## Work instruction
From the breastfeeding text below, list the parts of the baby's body that should form a straight line during feeding.

━━━━━ Passage to read

If you are not sure if you are 'doing it right', this is what you looking for 
    ~ baby's chest is against your chest
    ~ their ear, shoulder and hip are in a straight line
    ~ your baby's chin should be under your breast, his nose will be free to breath above the nipple
       or if baby is in a position as in the photo, their chin will be on the right of your breast and 
       their nose will be on the left.
    ~ then their mouth will open with their lips flanged back.
    ~ pop your nipple into the open mouth if needed
    ~ if your baby has correctly latched on there will be no areola showing below baby's bottom lip
    ~ your nipple should go right to the back of your baby's mouth - this is called a deep latch
    ~ when first latched on the baby will make several rapid sucks, then settle down to a regular 
       rhythm of suck, swallow, breathe, suck, swallow, breathe
    ~ the baby's lower jaw makes big movements right up to their ear and this makes the baby 
       appear to have a 'double chin'
    ~ let the baby feed as long as they want as this keeps your breasts drained as well as 
       establishing you milk supply and satisfying the baby's hunger.
    ~ in the first few days 'cluster feeds' are normal - possibly 10 - 12 daily. This is not spoiling the 
       baby. Relax and enjoy your baby, allowing unlimited access to feed
    ~ you will know your baby is receiving enough milk if -
            # they are alert, bright-eyed, active and contented.
            # they have a moist mouth.
            # they have soaking wet nappies and regular bowl motions.
            # they are growing and gaining weight each month.

8. What things have you found discourage mothers from breastfeeding?
Well, I have rarely had a bottle-feeding mum.
Some mums who want to return to work think they don't have time to breastfeed, but a breastfeeding specialist can help them with this, or a group such as the La Leche League.
Mothers who have bad health or bad eating habits can have trouble breastfeeding.
Mums can be pressured to stop breastfeeding by their peers who may not be mothers themselves and even a young mum's own mother can discourage her from starting or continuing to breastfeed.
Occasionally a mother may not have breast tissue to breastfeed, or she may have inverted nipples.
A baby can be tongue tired or have tongue abnormalities. The incidents of this are increasing, but with specialist help, can be solved.

━━━━━━━━━━
━━━━━ Given information

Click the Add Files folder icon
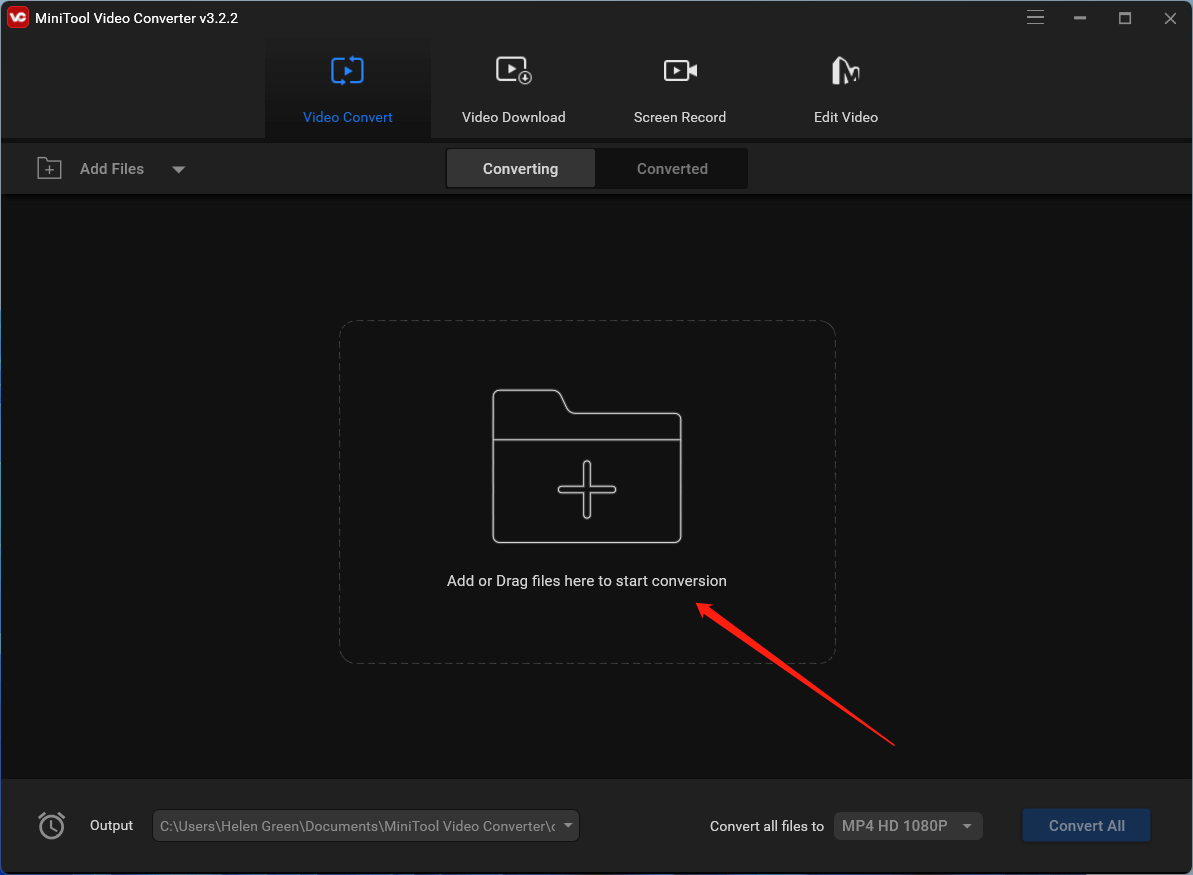Screen dimensions: 1193x875 pyautogui.click(x=48, y=168)
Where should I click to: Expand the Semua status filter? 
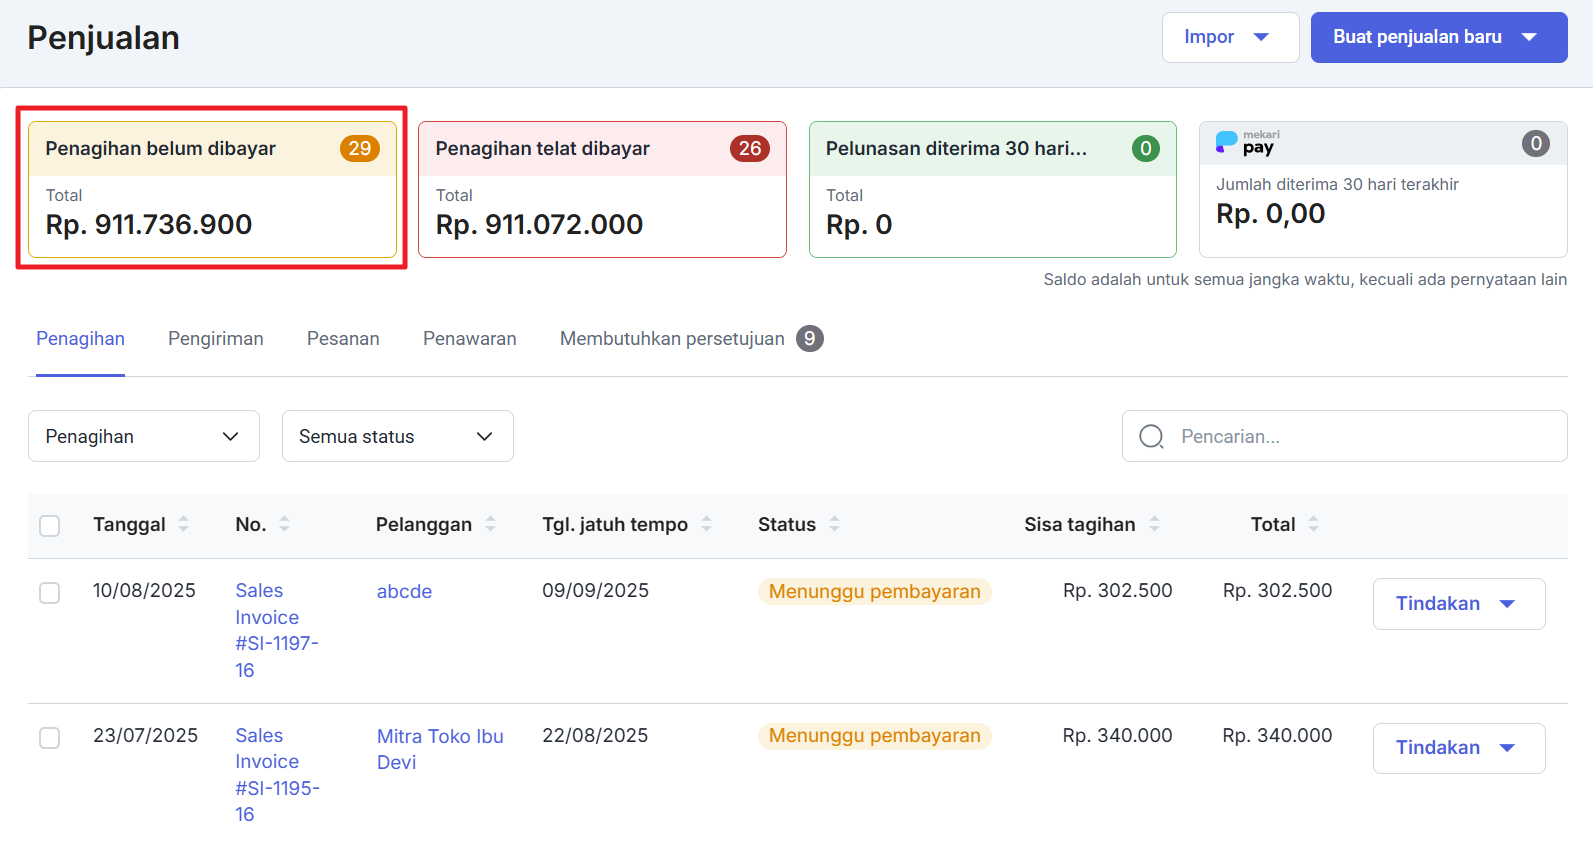coord(397,437)
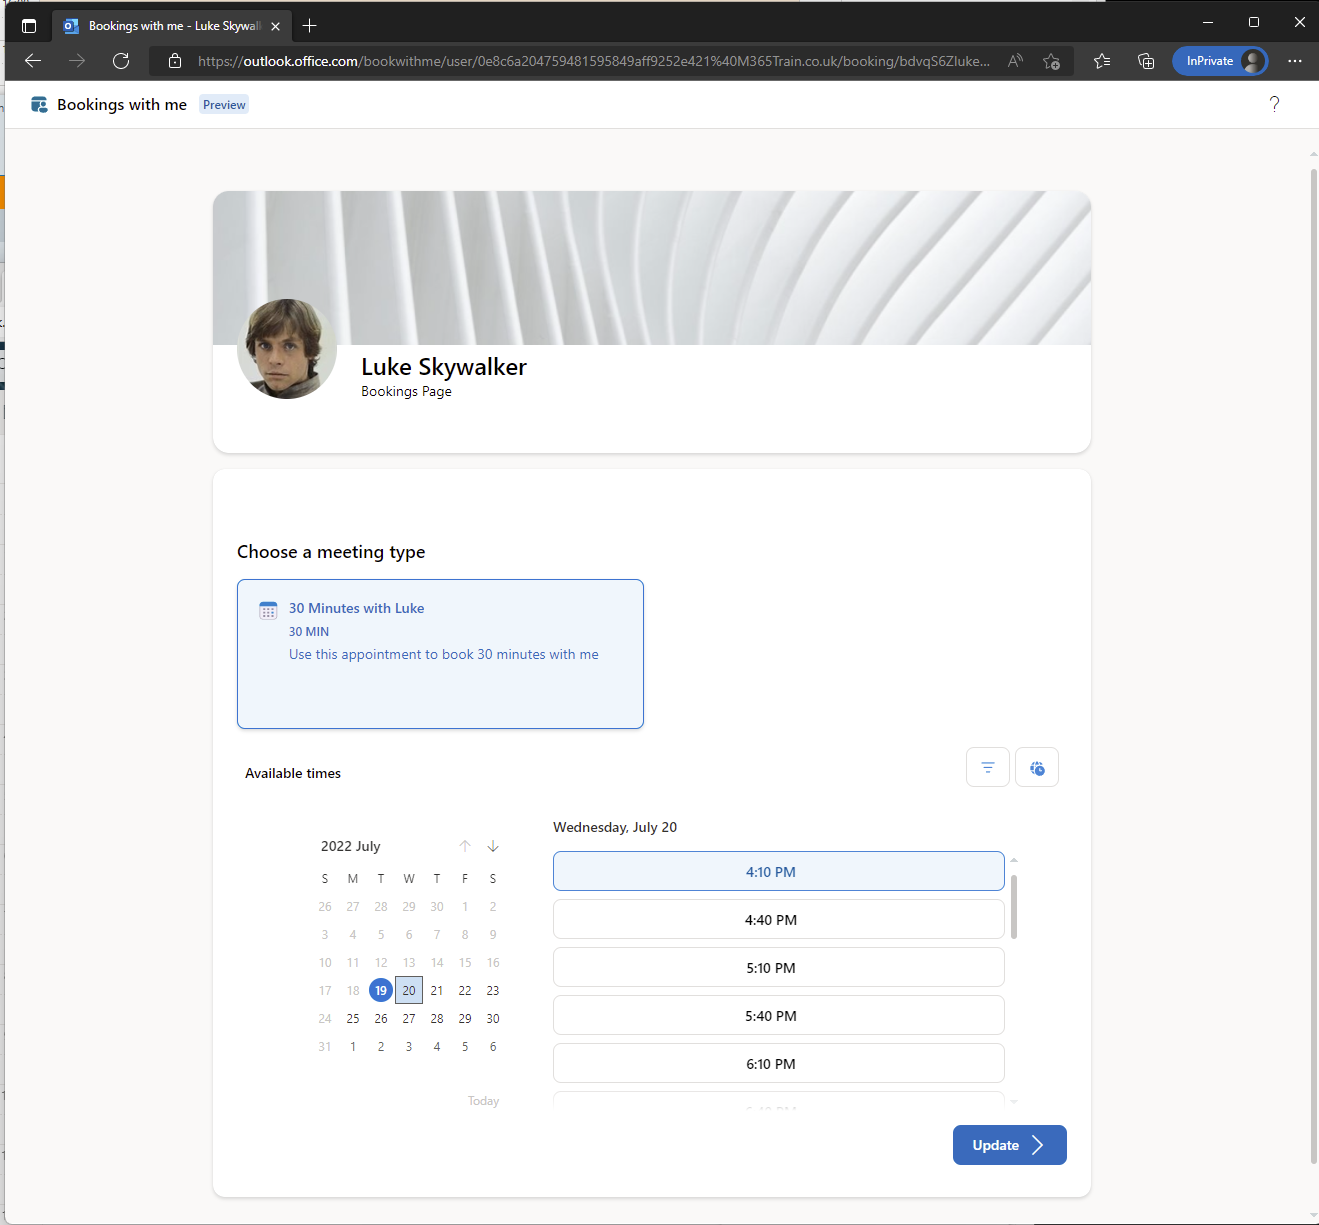
Task: Go to next month with down arrow
Action: [493, 846]
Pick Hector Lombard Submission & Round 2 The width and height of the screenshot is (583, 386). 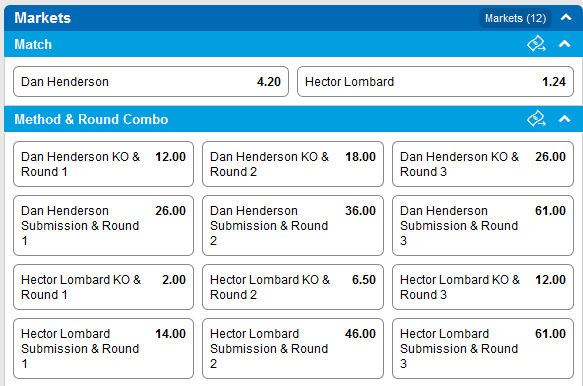click(293, 348)
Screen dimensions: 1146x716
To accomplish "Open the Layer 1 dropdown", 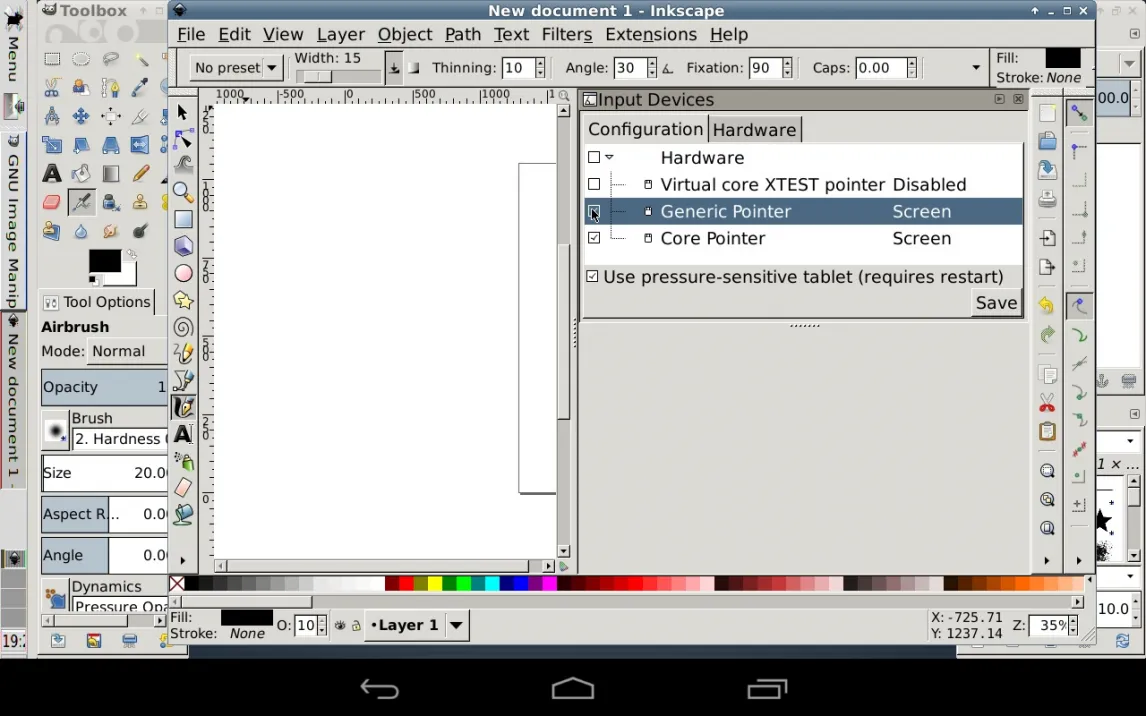I will click(x=456, y=626).
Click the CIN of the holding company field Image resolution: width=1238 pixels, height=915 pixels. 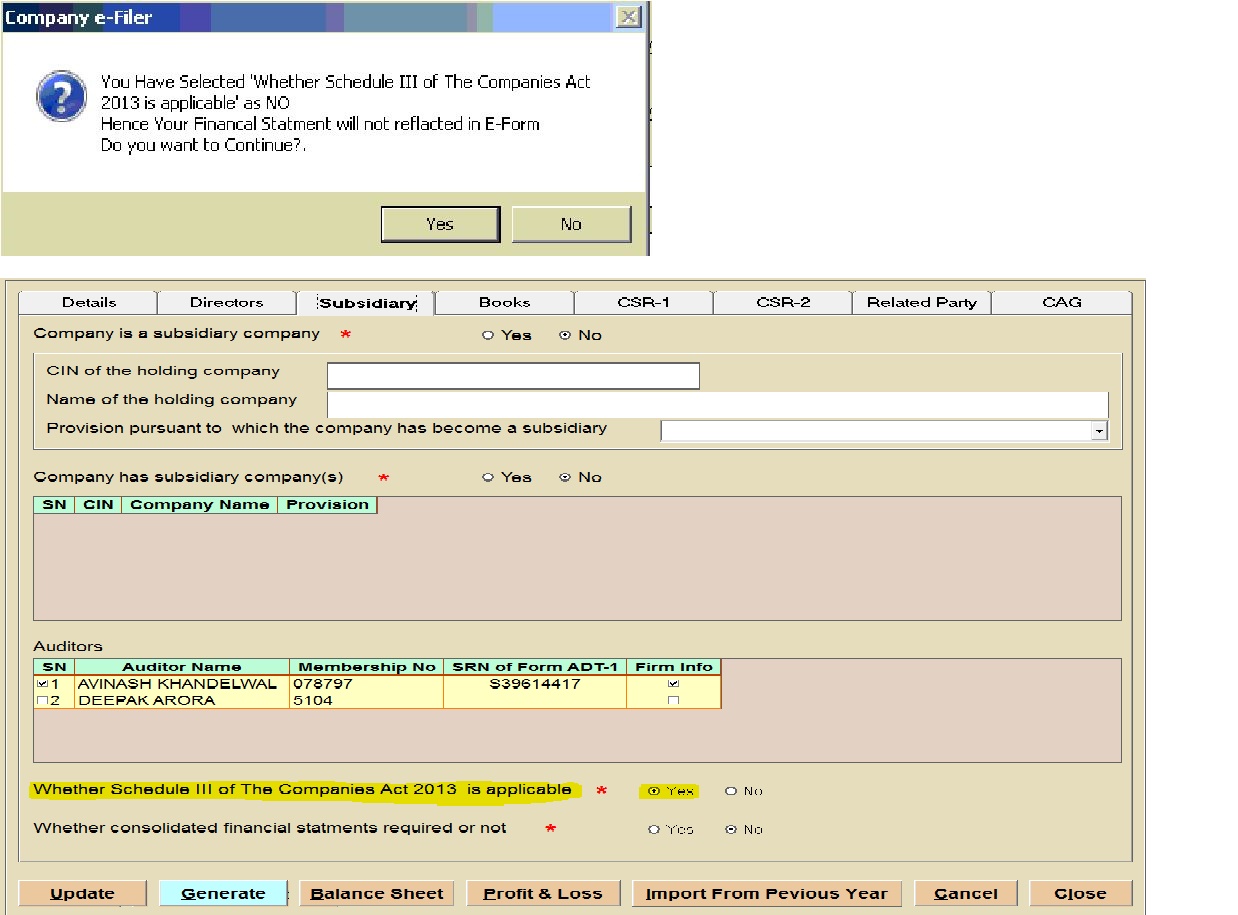pyautogui.click(x=513, y=376)
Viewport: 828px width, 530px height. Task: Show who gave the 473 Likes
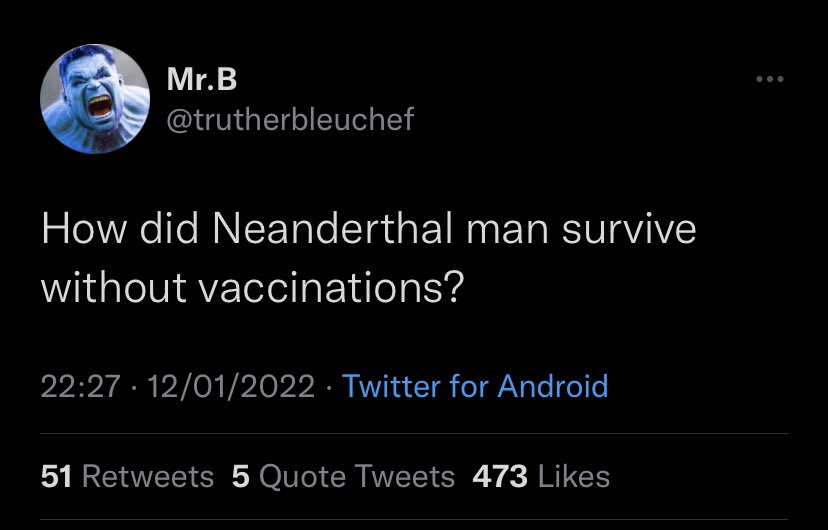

━━━━━━━━━━

## Task answer
- Ear
- Shoulder
- Hip